Transcribe the lines below exactly, beginning with the line that holds "Task: Click the 'Procedura" and ending with the final line, both included. Pictures are to be left out.

[Records from a dataset]
════════════════════

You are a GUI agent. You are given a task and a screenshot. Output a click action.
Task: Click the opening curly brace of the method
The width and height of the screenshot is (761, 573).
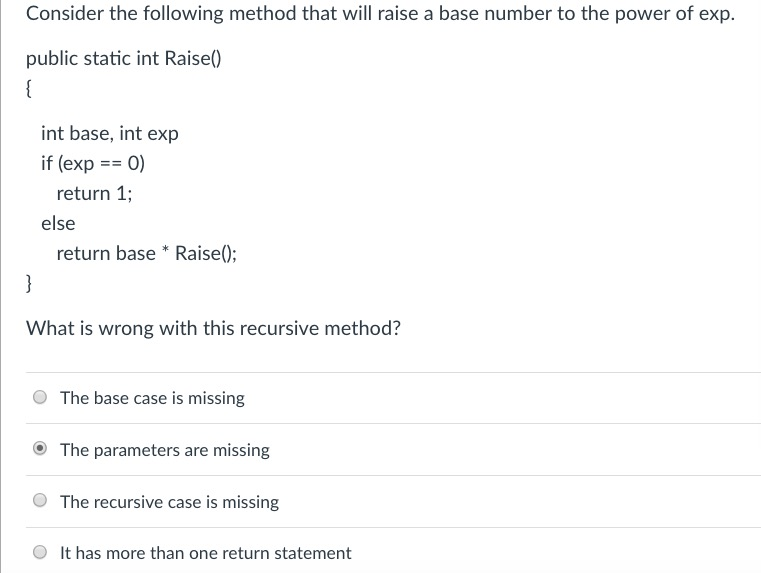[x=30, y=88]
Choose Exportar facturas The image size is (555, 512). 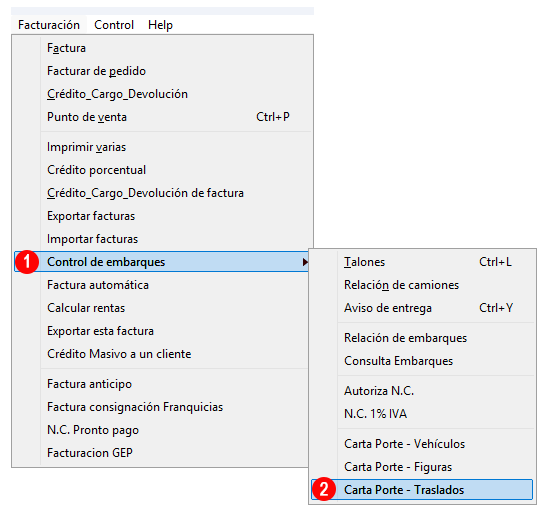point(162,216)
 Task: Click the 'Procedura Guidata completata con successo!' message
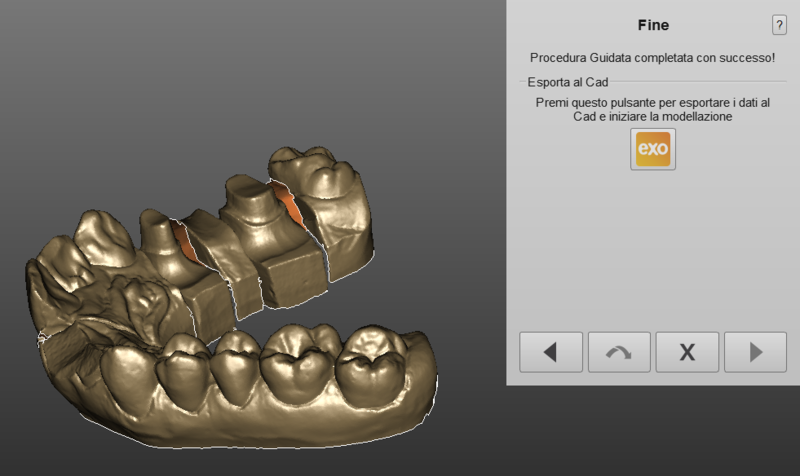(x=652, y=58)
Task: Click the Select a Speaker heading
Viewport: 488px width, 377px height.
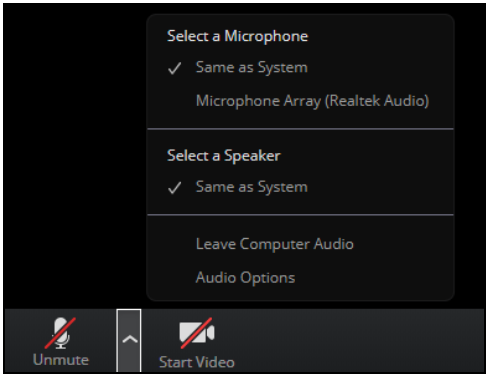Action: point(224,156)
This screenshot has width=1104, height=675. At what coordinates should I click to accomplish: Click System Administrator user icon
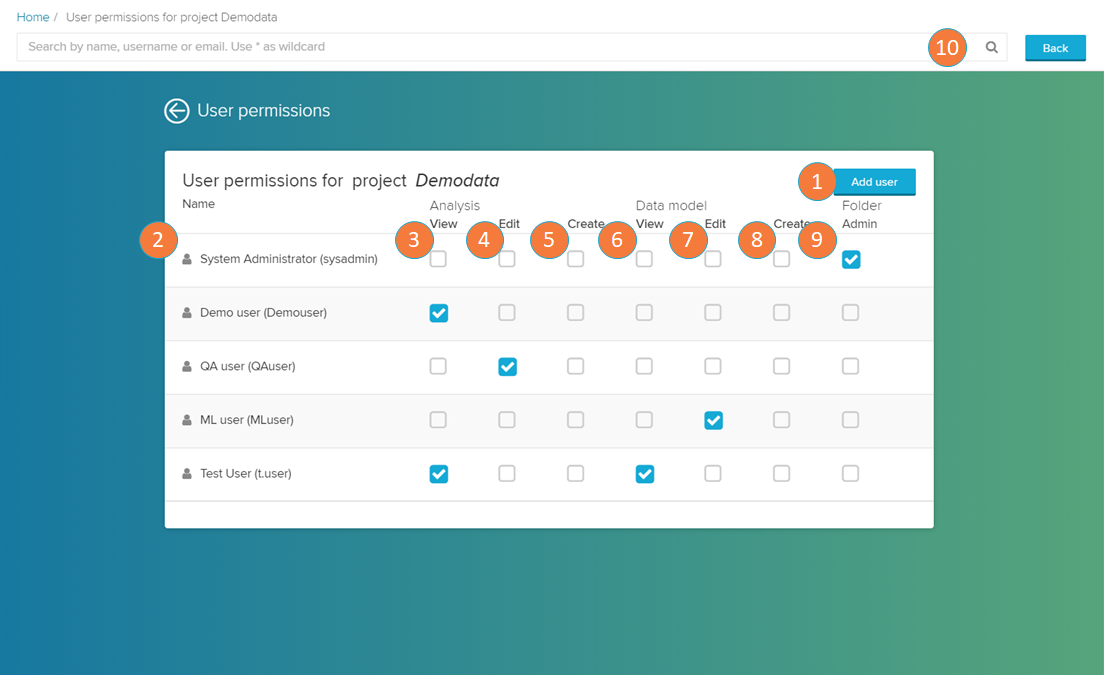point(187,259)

════════════════════

TASK ANSWER:
 Task: Click the 'Procedura Guidata completata con successo!' message
(x=652, y=58)
Task: Click the Select a Speaker heading
Viewport: 488px width, 377px height.
Action: point(224,156)
This screenshot has width=1104, height=675. At what coordinates should I click to accomplish: Click System Administrator user icon
point(187,259)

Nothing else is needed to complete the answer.